CaseWorthy (formerly Eccovia) · 2023–2025
Connecting a case management platform with last-mile delivery software to help health and human services organizations deliver meals to vulnerable people — spanning three vendor evaluations, five user personas, and a build-vs-buy journey that transformed reactive one-off integrations into a scalable platform capability.
One of the less obvious but critical challenges was enabling safe development, testing, and debugging without impacting live delivery operations.
Unforeseen challenge: I underestimated how much time and attention environment management would require. In hindsight, I'd design the multi-environment architecture upfront rather than retrofitting it after realizing we needed safe iteration paths that wouldn't disrupt active meal delivery operations.
| Program | Enrolled | Status | Frequency |
|---|---|---|---|
| Home-Delivered Meals — Medical | 01/15/2024 | Active | 3x/week |
| Wellness Check-in Calls | 01/15/2024 | Active | Weekly |
| Date | Meals | Driver | Status | Notes |
|---|---|---|---|---|
| 04/23 | 2 | M. Torres (Staff) | Delivered | Left with front desk |
| 04/21 | 2 | M. Torres (Staff) | Delivered | Handed to client |
| 04/18 | 2 | B. Chen (Vol.) | Missed | Client not home |
| 04/16 | 2 | M. Torres (Staff) | Delivered | — |
| Meal Type | Count |
|---|---|
| Regular | 12 |
| Diabetic | 8 |
| Low Sodium | 6 |
| Pureed | 3 |
| Renal | 4 |
| Gluten-free | 2 |
| Total | 35 |
| Client | Address | Diet | Meals | Driver | Status | |
|---|---|---|---|---|---|---|
| Margaret H. | 2841 S Highland Dr | Diabetic, Low-Na | 2 | Staff | Delivered | |
| Robert P. | 1190 E 3300 S | Regular | 1 | Staff | Delivered | |
| Dorothy M. | 4560 S 900 E, #12 | Pureed, GF | 3 | Volunteer | Manual Entry | |
| James W. | 6789 Cottonwood St | Renal | 2 | Staff | In Transit | |
| Helen K. | 3321 Murray Blvd | Diabetic | 1 | Volunteer | Missed | |
| Frank L. | 7200 Bengal Blvd | Low-Na, Soft | 2 | Staff | Ready |
New volunteers could start delivering within minutes of receiving a text invite. Drivers marked deliveries as complete or missed (with a reason), and those events fired webhooks back to ClientTrack automatically.
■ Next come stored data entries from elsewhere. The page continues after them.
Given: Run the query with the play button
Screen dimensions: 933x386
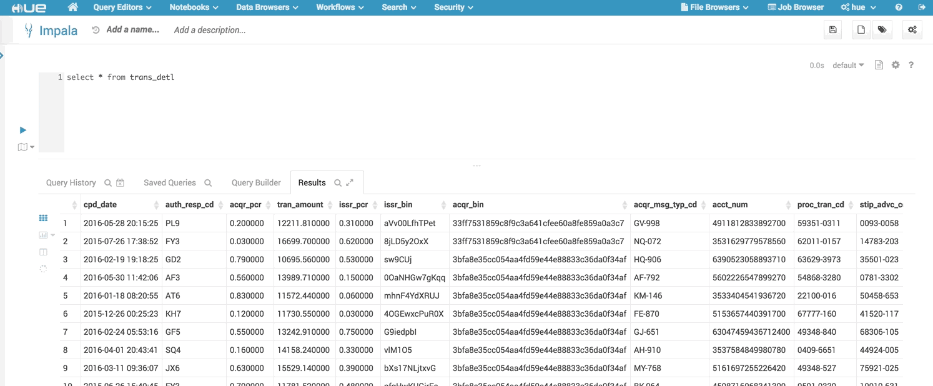Looking at the screenshot, I should tap(23, 130).
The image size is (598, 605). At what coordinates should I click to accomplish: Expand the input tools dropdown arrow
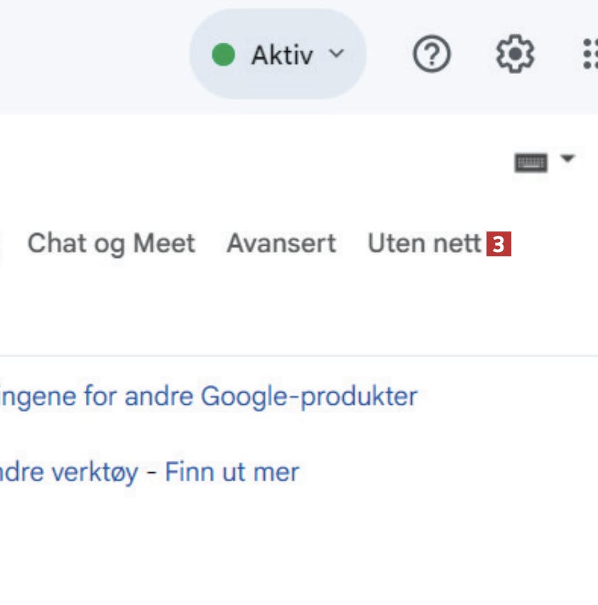coord(567,158)
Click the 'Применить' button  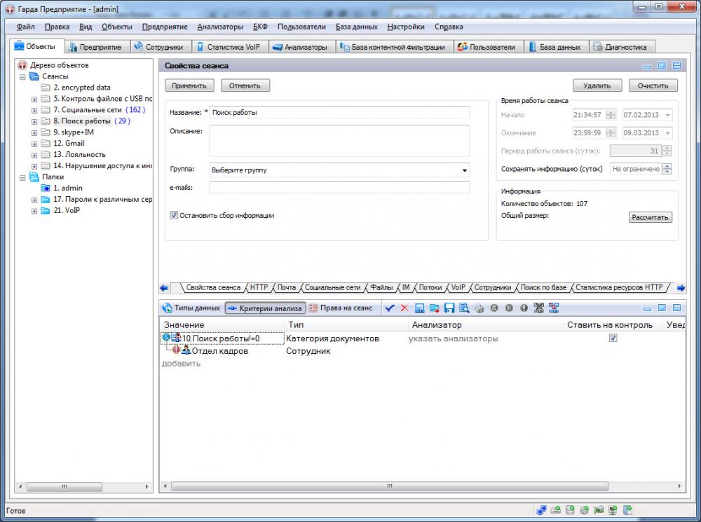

Optimized route with turn-by-turn nav. Delivery details, special instructions, and communication with dispatcher/recipient.

Near-zero onboarding friction. This was the key differentiator vs. WorkWave — volunteers actually adopted it.

Drivers could contact recipients directly — reducing missed deliveries when a client wasn't answering the door.

After sending the batch from ClientTrack, planners used Onfleet's web dashboard to optimize driver assignments, sequence deliveries, and monitor routes in real-time.
Program staff reported on delivery outcomes for program impact, funder requirements, and identifying clients with recurring misses.
| Client | Missed | Total | Rate | Common Reason |
|---|---|---|---|---|
| Helen K. | 5 | 12 | 58% | Client not home |
| Arthur G. | 3 | 13 | 77% | Wrong address |
All mockups are representative. The actual ClientTrack UI used the platform's configurable form designer with API plug-ins.
Onfleet's app dramatically improved driver adoption vs. WorkWave — but some elderly volunteers still preferred paper. We needed a dual-path approach.
Build vs. Buy: Route optimization, driver apps, and real-time GPS are hard, specialized problems. Our value was connecting case management context — who needs what, with what dietary restrictions, and did they receive it — to the delivery operation. Onfleet's API and UX quality validated this decision repeatedly.
The WorkWave lesson: A tool can be excellent for dispatchers but fail if drivers won't use it. The best route optimization in the world doesn't matter if the driver is on paper and no one knows whether the meal was delivered until they return. Onfleet succeeded because it treated the driver as a first-class user, not an afterthought.
Instead of building what customers suggested and discovering better options later, I'd invest in a structured vendor evaluation early — scoring on API quality, webhook support, driver UX, onboarding friction, and pricing. The path from Samsara to WorkWave to Onfleet was educational but not efficient.
The volunteer driver gap was foreseeable given the population. I'd invest earlier in the manual fallback UX and think harder about whether paper and digital could coexist more gracefully.
The two WorkWave customers getting different solutions from separate teams created inconsistency. Establishing shared patterns and documentation earlier would have prevented this divergence and made the Onfleet transition smoother.
The dev/sandbox vs. production environment setup for API key management and webhook routing took more time and attention than anticipated. I'd design that architecture upfront rather than retrofitting it after realizing we needed safe iteration and debugging paths that wouldn't disrupt active delivery operations.